Secondo le prime ricostruzioni, Tunkara stava arrivando in bicicletta al supermercato per iniziare il suo turno di lavoro, quando è stato aggredito da un uomo, presumibilmente di 40-45 anni, anch’egli di origine africana. L’aggressore avrebbe prima spintonato la vittima, facendola cadere a terra, e poi l’avrebbe colpita con tre o quattro coltellate al petto e all’addome.
L’omicidio è avvenuto in prossimità del passaggio Pierantonio Cividini, in una zona molto frequentata della città. Subito dopo l’aggressione, il responsabile è fuggito in direzione di via Moroni, facendo perdere le proprie tracce. Sul posto sono intervenute immediatamente le ambulanze del 118 e le volanti della polizia, ma nonostante i tentativi di rianimazione, per Tunkara non c’è stato nulla da fare.
La vittima: Mamadi Tunkara, il “Lookman” di Verdello
Mamadi Tunkara era conosciuto da molti nella zona non solo per il suo lavoro, ma anche per il suo soprannome, “Lookman”, dovuto alla somiglianza con l’attaccante dell’Atalanta Ademola Lookman. Come il calciatore, anche Mamadi portava le treccine, e questa caratteristica gli aveva fatto guadagnare il simpatico appellativo tra amici e colleghi.
Originario del Gambia, Mamadi viveva a Verdello, in provincia di Bergamo, e lavorava come addetto alla vigilanza del supermercato Carrefour. La sua morte ha scosso profondamente la comunità locale, lasciando sgomento e incredulità.
Indagini in corso: caccia all’aggressore
Sul luogo dell’omicidio è intervenuto anche il procuratore aggiunto Maria Cristina Rota, che ha assunto il coordinamento delle indagini. Gli inquirenti della scientifica della questura stanno effettuando rilievi accurati nell’area, mentre gli investigatori stanno analizzando le immagini delle telecamere di sorveglianza presenti lungo via Tiraboschi e nelle vie limitrofe, nella speranza di identificare e localizzare l’aggressore.

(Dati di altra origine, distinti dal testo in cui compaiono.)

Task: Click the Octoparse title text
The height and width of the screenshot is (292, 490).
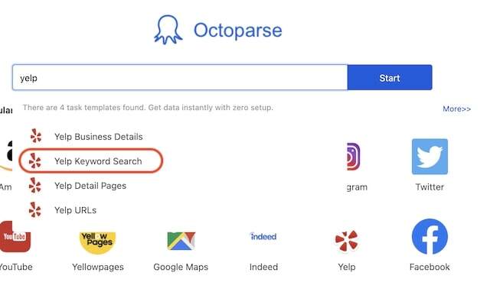Action: [x=238, y=31]
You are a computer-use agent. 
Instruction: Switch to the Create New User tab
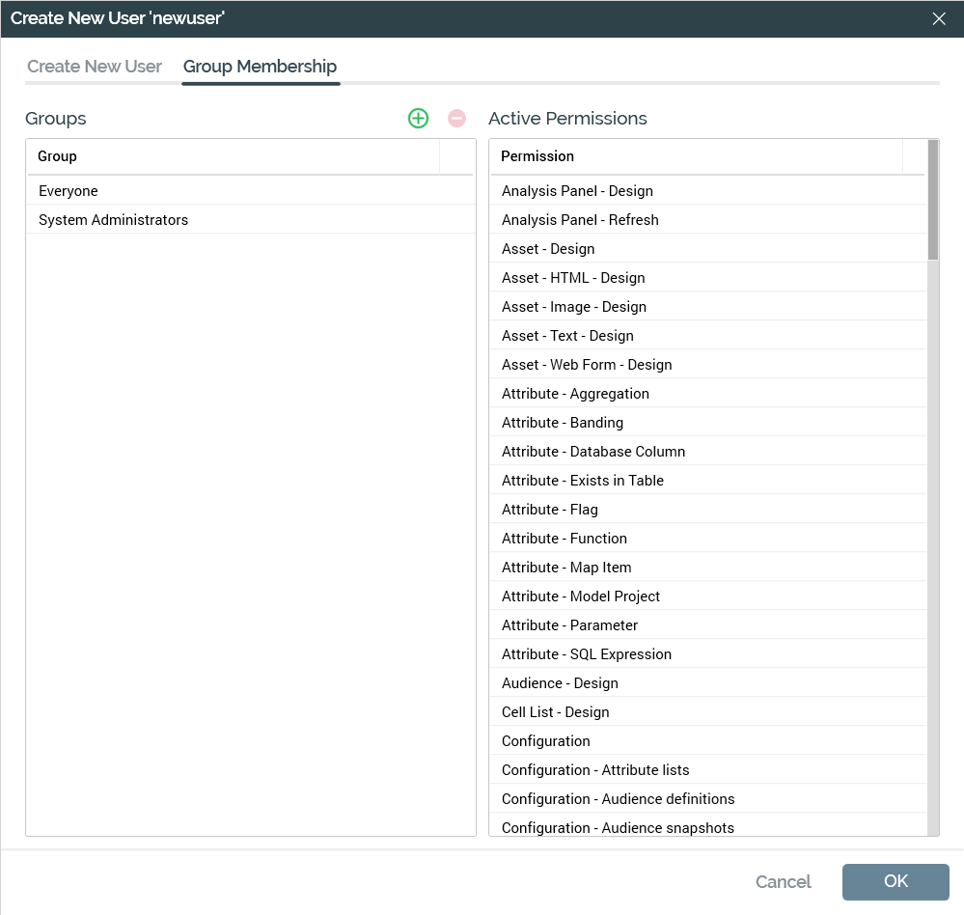(95, 67)
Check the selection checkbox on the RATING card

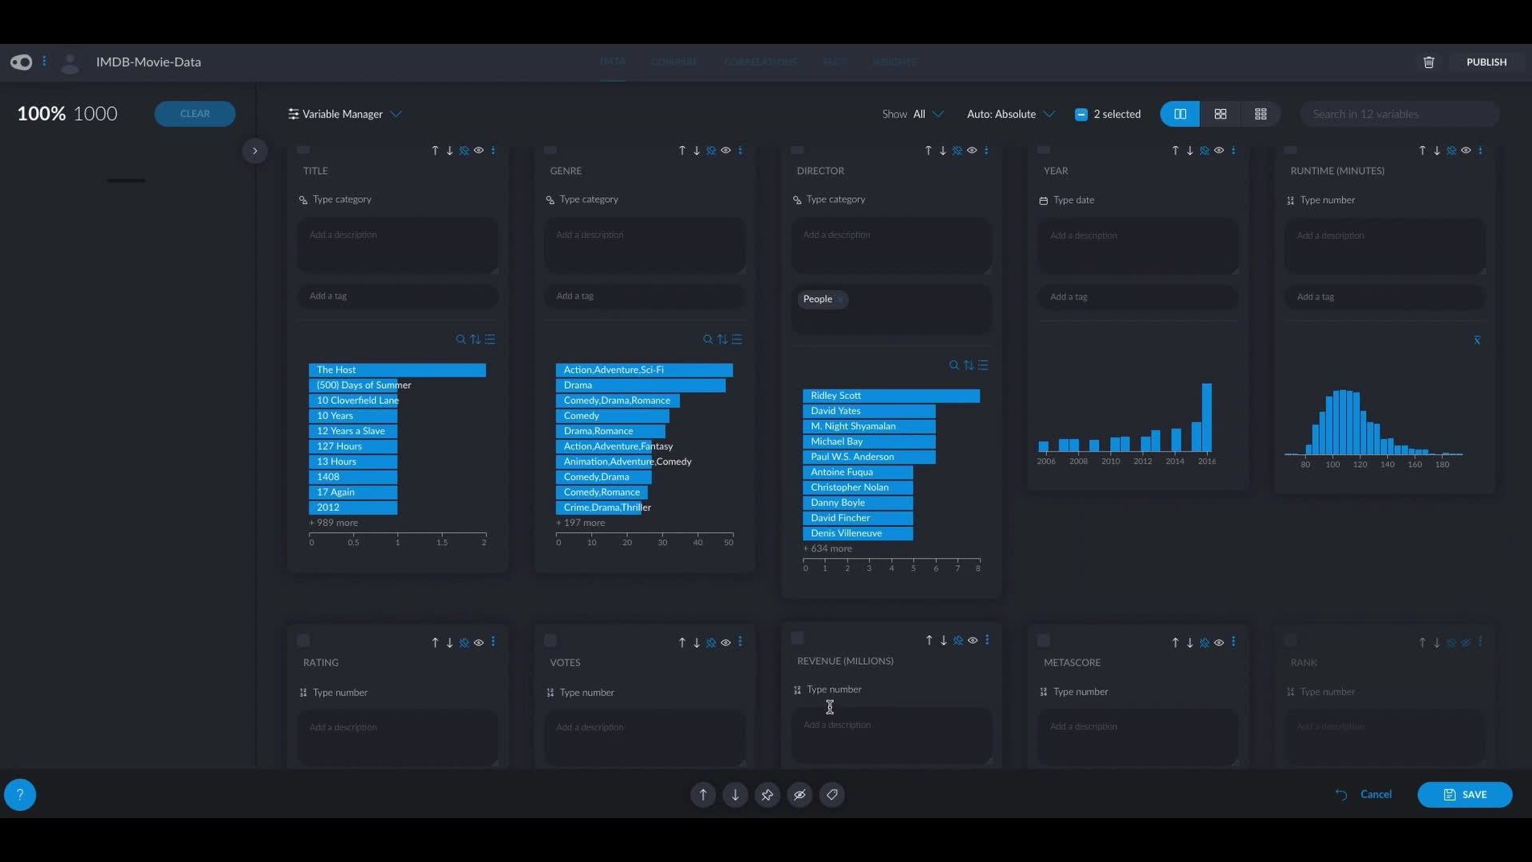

Le prime ipotesi sull’accaduto parlano di una lite degenerata in tragedia, ma al momento non si esclude alcuna pista, e la polizia sta raccogliendo testimonianze dai presenti per ricostruire con esattezza la dinamica dell’omicidio. Secondo quanto riferito da alcuni testimoni, il presunto aggressore sarebbe un uomo di colore sui 40-45 anni, già noto nella zona, ma la sua identità rimane ancora da accertare.
Le forze dell’ordine hanno intensificato i controlli in città e nelle aree limitrofe, con posti di blocco e pattugliamenti mirati. È stato attivato anche il coordinamento con le altre questure della regione per ampliare il raggio della ricerca.